Les amis de Lysandre combattirent le décret, et firent décider, à force d’instances, que ces trésors resteraient dans la ville, mais que l’argent qui était monnayé n’aurait cours que pour les affaires publiques, et que tout particulier qui serait trouvé en avoir serait puni de mort ; comme si Lycurgue avait craint l’argent monnayé, et non point l’avarice qu’il fait naître. Défendre aux particuliers d’avoir des espèces d’or et d’argent, c’était ôter à cette passion bien moins d’activité qu’on n’y en ajoutait en autorisant la ville à en faire usage ; leur commodité leur donnait plus de prix, et les faisait désirer davantage.

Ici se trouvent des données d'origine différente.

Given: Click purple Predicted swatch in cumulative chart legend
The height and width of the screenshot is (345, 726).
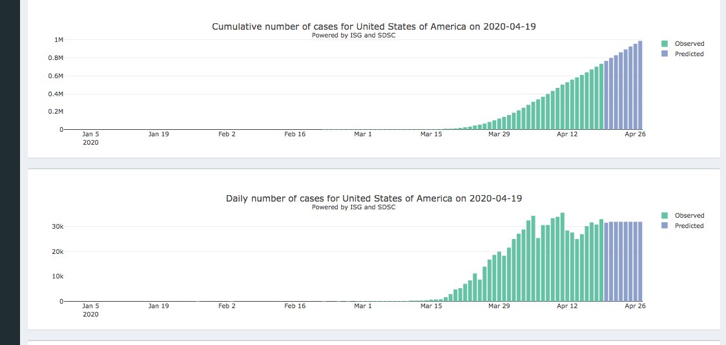Looking at the screenshot, I should pos(665,54).
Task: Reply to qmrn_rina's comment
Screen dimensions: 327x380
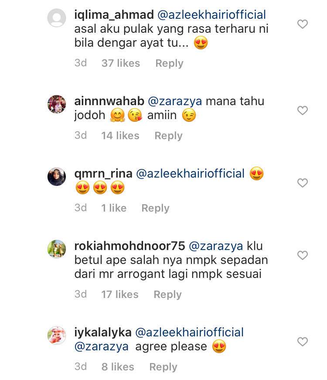Action: [155, 208]
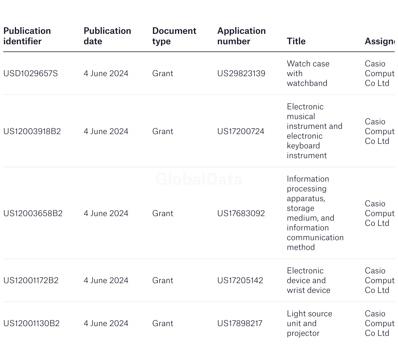Click the Publication date column header
The image size is (398, 358).
coord(107,36)
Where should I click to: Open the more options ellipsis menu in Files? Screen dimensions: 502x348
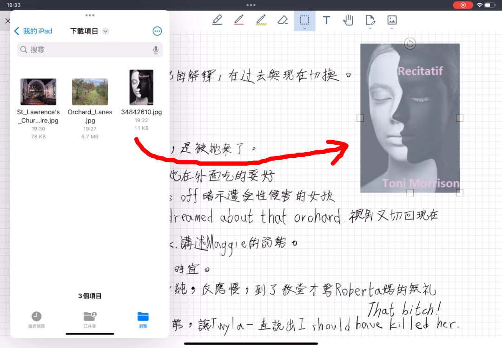tap(157, 31)
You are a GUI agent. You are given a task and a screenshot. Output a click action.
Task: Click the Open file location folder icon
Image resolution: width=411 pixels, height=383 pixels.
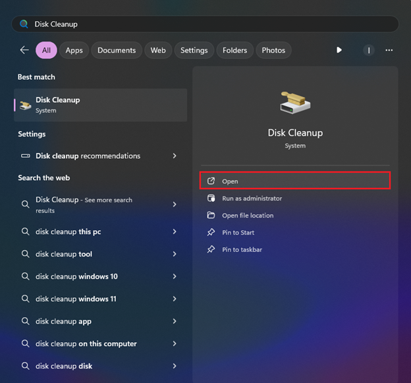tap(211, 216)
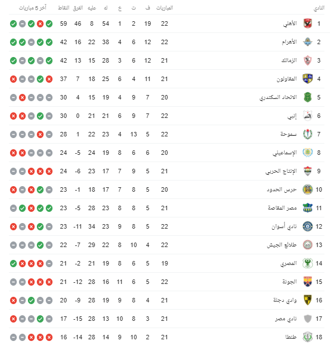Screen dimensions: 330x346
Task: Click the مصر المقاصة team badge
Action: click(x=308, y=208)
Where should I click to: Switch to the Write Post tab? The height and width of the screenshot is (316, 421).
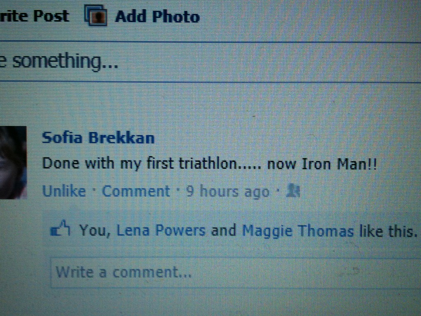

Était-ce possible, en effet, que les particuliers méprisassent, comme inutile, une chose qui était publiquement estimée ? et chaque citoyen pouvait-il, dans ses propres affaires, n’attacher aucune valeur à ce qu’il voyait tant prisé, tant recherché pour les affaires publiques ? Mais la corruption des mœurs publiques a bien plus tôt fait de s’infiltrer dans la conduite des particuliers, que non pas les vices et les passions des particuliers de remplir les villes de dépravation et de crimes. Il est naturel, quand le tout se gâte, qu’il entraine avec lui ses parties vers la corruption ; au lieu que les affections vicieuses d’une seule partie peuvent recevoir des secours et des remèdes de celles qui sont encore saines. Les éphores, il est vrai, pour empêcher que l’argent monnayé n’entrât dans les mains des citoyens, y placèrent, pour sentinelles, la

  1. Le mot δραχμή, vient de δράσστω, saisir avec la main, et de δράξ, poignée.